There is a luminous quality about the brushwork in Rosaleen Orr's paintings. She exhibited widely - at the Royal Scottish Academy, Royal Glasgow Institute, Paisley Art Institute, and Glasgow Art Club, among many venues. In 1970 she was one of 15 Scottish artists, including Donaldson, Goudie and Crosbie, to share a successful exhibition in London and then Hamburg. Later, and closer to home, she won the Macfarlane Trust Award in the Scottish drawing competition, run by the Paisley Art Institute, in 1993.

All this would in itself constitute a distinguished career, but Orr's creative gift extended into the world of writing. In 2003 she shared first prize in the inaugural McCash Scots Poetry Competition, run jointly by The Herald and Glasgow University, and was again in the winner's list in the most recent competition.

And, then, there are her novels. When she was diagnosed with breast cancer six years ago, she did not have the strength to wield paint brushes. Her creativity merely diverted into writing, drawing on the rich recesses of her imagination and experience of life. She started reading voraciously (all of Dickens, and works by Trollope, Balzac, and Zola) almost a crash course in novel writing, says her husband. Five manuscripts appeared in quick succession.
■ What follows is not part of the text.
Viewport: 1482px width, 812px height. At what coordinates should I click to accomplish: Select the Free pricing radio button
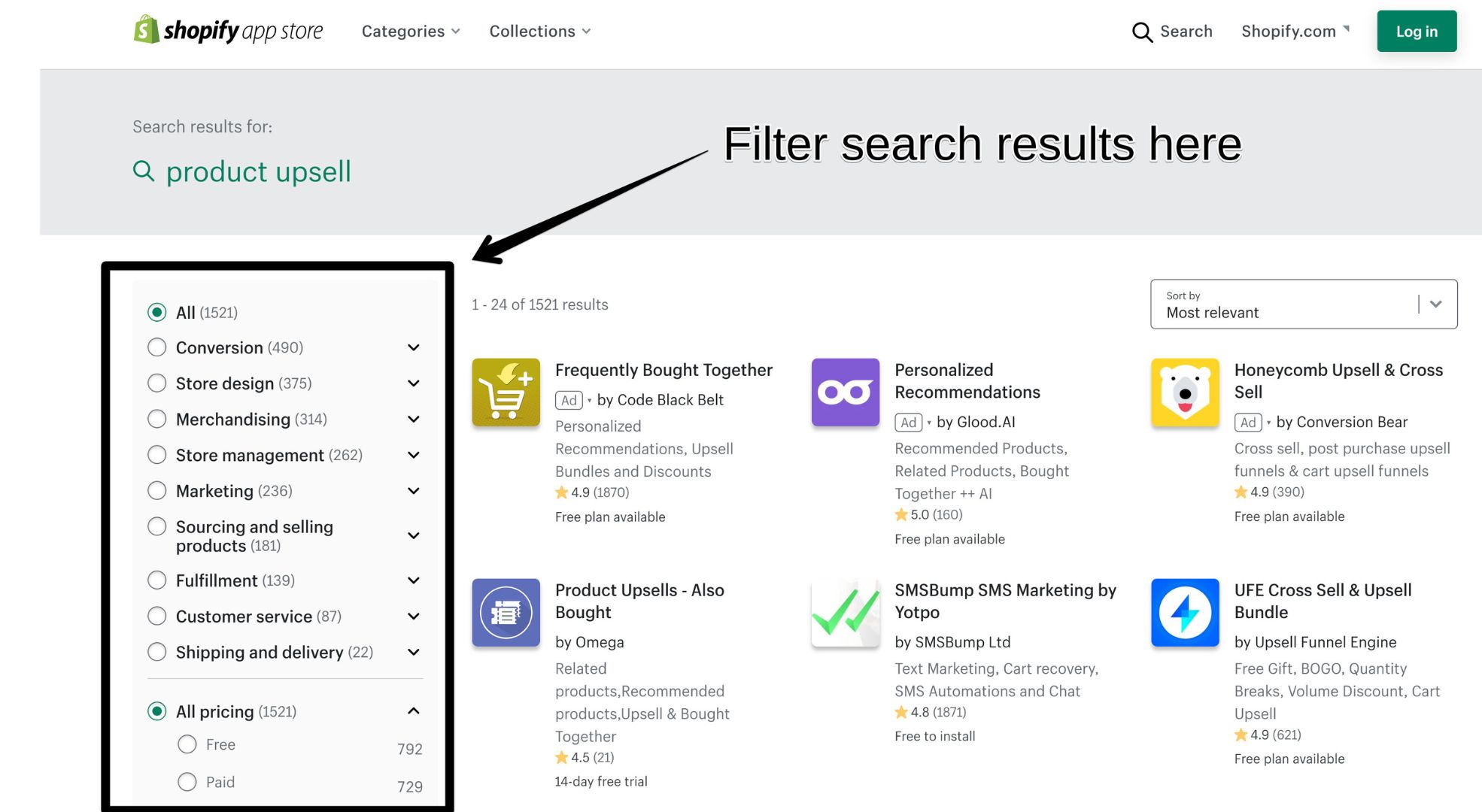[x=187, y=744]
The first was published last autumn. Up Roystonhill is a darkly comic thriller set in Glasgow's East End, with a large cast, ranging from nuns and cleaning ladies to a wayward priest and a drunken poet; a combination of melodrama, farce, and poetic overview.

Her second book, Postcards from Garda, retains some characters from Up Roystonhill but is set on the lovely Italian lake. The book will be published next month; too late, sadly, for Rosaleen to see, although she had the pleasure of knowing it was accepted and in the pipeline.

Her poetry was yet another gift. Her 2003 McCash prize-winner was called, like the later novel, Up Roystonhill. Though it does not share the plot, it catches vividly the East-End ambience and the feral energy of the young gang members she describes with considerable affection. In a charming snippet, The Midnight Gardener, she explains how "The Midnight Gardener steals a March in April."

Poems in Postcards from Garda are attributed to a young nun who turns to lay life and love. But they are essentially Orr's response to the scenery and history of this most civilised corner of Europe.

Her humour - and mastery of contemporary demotic Scots - bubbles up in a variety of other poems.

In all her endeavours, she was supported by Robert, and was equally supportive of his creative gifts. She will be greatly missed by him, daughters Claire and Maria, granddaughter Saskia, and son-in-law Brian; and by her friends. Her secular funeral service was accompanied by solo violin music by J S Bach.